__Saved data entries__
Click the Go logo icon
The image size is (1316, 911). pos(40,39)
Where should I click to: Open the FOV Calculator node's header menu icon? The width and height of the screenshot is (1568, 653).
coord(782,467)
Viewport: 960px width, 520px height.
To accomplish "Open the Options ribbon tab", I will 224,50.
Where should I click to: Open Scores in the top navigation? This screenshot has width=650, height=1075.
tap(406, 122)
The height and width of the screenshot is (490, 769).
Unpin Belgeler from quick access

__Work order__
The answer must be a word-for-word transcription of every record above.

__Output__
Click the Go logo icon
The image size is (1316, 911). pos(40,39)
Where should I click to: Open the FOV Calculator node's header menu icon? The width and height of the screenshot is (1568, 653).
coord(782,467)
Viewport: 960px width, 520px height.
To accomplish "Open the Options ribbon tab", I will 224,50.
Where should I click to: Open Scores in the top navigation? This screenshot has width=650, height=1075.
tap(406, 122)
The height and width of the screenshot is (490, 769).
Unpin Belgeler from quick access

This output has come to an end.